## Directions
Say how many lines in the following entries include "will", and add nothing else.

## Source material
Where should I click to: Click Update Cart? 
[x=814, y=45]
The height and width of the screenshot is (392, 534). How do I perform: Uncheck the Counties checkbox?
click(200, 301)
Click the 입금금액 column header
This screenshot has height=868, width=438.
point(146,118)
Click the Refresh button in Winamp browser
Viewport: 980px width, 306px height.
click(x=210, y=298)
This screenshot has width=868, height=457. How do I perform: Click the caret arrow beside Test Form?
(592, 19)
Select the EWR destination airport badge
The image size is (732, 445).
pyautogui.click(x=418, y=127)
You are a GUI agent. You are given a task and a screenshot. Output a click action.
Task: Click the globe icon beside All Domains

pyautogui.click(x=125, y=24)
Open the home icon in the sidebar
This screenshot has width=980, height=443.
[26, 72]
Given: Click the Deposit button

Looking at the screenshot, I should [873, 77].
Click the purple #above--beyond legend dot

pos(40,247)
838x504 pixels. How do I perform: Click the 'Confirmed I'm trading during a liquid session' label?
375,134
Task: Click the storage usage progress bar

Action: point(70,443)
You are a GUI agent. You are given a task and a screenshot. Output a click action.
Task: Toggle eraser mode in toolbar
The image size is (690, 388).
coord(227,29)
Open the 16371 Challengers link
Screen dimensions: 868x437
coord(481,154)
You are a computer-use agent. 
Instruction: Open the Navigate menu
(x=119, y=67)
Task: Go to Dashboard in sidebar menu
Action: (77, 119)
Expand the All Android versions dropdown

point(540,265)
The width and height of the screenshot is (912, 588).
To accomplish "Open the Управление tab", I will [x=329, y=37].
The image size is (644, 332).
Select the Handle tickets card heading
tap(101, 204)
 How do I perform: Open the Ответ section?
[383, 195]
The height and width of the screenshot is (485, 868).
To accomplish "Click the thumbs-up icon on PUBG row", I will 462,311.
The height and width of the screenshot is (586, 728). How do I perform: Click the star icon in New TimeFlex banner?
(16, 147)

## Task answer
2